▶ **TASK DIRECTIONS**
Below are some records. Return exactly the lines from the one containing "Instruction: Click the word" through the one containing "Task: Click the Auto Update Parts icon", both included, and only those.

*** DATASET EXCERPTS

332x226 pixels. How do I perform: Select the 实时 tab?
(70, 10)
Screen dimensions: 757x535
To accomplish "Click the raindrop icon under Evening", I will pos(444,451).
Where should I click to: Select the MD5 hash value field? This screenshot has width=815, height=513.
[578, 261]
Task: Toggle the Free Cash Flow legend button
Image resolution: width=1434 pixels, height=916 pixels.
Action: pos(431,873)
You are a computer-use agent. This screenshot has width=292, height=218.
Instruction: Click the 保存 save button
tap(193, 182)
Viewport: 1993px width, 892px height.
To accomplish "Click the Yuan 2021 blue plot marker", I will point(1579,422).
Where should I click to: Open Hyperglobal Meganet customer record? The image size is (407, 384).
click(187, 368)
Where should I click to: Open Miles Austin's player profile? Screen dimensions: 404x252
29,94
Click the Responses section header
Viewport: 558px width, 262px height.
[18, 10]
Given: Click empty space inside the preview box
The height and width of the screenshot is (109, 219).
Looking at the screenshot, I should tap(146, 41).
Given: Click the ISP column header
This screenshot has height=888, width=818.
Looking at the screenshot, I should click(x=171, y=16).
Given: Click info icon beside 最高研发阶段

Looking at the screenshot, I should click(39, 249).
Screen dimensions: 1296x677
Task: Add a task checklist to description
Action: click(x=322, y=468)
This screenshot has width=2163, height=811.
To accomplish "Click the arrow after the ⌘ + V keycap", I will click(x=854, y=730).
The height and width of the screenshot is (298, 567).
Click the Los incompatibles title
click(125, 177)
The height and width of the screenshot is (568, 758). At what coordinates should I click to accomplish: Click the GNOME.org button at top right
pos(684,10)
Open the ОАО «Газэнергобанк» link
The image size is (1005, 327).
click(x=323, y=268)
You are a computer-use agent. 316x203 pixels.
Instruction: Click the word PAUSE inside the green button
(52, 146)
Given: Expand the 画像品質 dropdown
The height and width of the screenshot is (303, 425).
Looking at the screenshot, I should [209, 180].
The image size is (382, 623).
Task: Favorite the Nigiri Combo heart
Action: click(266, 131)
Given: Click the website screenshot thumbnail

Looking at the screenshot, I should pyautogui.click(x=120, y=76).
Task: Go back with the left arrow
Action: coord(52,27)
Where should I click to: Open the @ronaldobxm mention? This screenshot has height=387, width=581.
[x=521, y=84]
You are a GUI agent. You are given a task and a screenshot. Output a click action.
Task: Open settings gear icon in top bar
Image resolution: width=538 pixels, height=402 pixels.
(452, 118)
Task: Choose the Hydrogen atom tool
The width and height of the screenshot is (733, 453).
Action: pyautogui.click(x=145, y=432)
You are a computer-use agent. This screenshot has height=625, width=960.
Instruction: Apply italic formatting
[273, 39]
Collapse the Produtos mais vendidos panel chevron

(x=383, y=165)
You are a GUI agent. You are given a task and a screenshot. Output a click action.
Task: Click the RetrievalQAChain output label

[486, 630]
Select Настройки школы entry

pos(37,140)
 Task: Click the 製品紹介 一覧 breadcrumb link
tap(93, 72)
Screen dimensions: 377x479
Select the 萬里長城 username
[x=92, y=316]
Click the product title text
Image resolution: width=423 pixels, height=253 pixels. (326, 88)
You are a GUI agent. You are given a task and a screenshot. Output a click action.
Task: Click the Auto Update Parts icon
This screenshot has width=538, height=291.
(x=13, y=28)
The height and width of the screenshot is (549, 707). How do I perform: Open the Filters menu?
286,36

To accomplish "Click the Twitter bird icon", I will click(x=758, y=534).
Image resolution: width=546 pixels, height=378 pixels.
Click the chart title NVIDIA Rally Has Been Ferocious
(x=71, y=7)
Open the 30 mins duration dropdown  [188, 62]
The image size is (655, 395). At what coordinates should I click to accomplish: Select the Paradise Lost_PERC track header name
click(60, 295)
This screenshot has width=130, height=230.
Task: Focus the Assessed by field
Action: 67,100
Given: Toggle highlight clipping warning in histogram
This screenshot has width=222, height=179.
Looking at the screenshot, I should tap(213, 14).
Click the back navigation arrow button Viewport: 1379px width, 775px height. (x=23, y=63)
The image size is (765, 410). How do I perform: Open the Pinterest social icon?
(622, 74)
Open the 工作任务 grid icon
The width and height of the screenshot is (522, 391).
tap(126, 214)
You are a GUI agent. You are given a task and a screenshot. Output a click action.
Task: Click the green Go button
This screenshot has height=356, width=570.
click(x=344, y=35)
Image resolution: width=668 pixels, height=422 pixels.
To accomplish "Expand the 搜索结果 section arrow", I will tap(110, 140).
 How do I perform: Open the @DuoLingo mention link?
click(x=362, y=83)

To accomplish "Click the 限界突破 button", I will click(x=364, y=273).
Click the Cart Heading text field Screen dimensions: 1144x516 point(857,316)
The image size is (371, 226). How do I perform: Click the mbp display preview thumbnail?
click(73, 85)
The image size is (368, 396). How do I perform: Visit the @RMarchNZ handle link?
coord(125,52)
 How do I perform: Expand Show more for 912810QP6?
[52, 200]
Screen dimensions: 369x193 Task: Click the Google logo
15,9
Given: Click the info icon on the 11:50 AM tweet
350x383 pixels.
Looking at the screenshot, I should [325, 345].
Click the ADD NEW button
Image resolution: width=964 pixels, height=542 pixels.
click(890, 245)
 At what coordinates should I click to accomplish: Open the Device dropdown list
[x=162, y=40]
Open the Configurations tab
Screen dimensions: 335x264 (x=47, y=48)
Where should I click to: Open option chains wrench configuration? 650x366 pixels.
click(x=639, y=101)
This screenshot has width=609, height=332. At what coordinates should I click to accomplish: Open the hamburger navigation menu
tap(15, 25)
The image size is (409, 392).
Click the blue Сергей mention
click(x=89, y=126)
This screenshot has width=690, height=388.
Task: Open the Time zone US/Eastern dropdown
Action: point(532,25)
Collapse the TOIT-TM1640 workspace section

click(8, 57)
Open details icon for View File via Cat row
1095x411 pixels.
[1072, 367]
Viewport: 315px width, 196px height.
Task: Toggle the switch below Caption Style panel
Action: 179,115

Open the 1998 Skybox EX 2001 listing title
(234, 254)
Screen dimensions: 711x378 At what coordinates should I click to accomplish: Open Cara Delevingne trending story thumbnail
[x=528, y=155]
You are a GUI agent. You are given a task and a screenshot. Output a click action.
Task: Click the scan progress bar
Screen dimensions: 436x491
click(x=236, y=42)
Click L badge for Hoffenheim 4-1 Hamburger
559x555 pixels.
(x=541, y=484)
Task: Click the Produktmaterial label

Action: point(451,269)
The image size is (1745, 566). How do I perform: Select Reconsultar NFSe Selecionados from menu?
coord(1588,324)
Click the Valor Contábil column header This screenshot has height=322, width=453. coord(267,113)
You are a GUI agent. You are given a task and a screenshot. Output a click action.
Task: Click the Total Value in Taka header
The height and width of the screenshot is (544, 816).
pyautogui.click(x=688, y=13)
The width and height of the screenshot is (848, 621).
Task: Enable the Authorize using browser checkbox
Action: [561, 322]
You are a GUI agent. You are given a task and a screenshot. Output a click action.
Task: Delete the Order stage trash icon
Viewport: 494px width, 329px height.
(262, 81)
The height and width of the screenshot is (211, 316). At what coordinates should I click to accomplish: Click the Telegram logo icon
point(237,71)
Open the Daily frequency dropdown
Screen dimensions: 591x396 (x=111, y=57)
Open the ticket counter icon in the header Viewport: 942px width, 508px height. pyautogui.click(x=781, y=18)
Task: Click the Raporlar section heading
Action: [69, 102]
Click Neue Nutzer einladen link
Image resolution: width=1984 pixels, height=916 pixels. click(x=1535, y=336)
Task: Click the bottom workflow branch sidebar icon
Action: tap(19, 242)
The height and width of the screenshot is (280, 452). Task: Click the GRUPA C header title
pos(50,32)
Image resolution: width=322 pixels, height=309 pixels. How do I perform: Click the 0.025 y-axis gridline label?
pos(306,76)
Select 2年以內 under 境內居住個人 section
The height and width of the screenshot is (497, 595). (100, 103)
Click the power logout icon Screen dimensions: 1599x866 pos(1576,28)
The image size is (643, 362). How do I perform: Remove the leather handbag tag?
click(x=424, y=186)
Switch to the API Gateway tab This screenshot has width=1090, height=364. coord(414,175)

******

▶ **WRITTEN SOLUTION**
Instruction: Click the word PAUSE inside the green button
(52, 146)
Given: Expand the 画像品質 dropdown
The height and width of the screenshot is (303, 425).
Looking at the screenshot, I should [209, 180].
The image size is (382, 623).
Task: Favorite the Nigiri Combo heart
Action: click(266, 131)
Given: Click the website screenshot thumbnail

Looking at the screenshot, I should pyautogui.click(x=120, y=76).
Task: Go back with the left arrow
Action: coord(52,27)
Where should I click to: Open the @ronaldobxm mention? This screenshot has height=387, width=581.
[x=521, y=84]
You are a GUI agent. You are given a task and a screenshot. Output a click action.
Task: Open settings gear icon in top bar
Image resolution: width=538 pixels, height=402 pixels.
(452, 118)
Task: Choose the Hydrogen atom tool
The width and height of the screenshot is (733, 453).
Action: pyautogui.click(x=145, y=432)
You are a computer-use agent. This screenshot has height=625, width=960.
Instruction: Apply italic formatting
[273, 39]
Collapse the Produtos mais vendidos panel chevron

(x=383, y=165)
You are a GUI agent. You are given a task and a screenshot. Output a click action.
Task: Click the RetrievalQAChain output label

[486, 630]
Select Настройки школы entry

pos(37,140)
 Task: Click the 製品紹介 一覧 breadcrumb link
tap(93, 72)
Screen dimensions: 377x479
Select the 萬里長城 username
[x=92, y=316]
Click the product title text
Image resolution: width=423 pixels, height=253 pixels. (326, 88)
You are a GUI agent. You are given a task and a screenshot. Output a click action.
Task: Click the Auto Update Parts icon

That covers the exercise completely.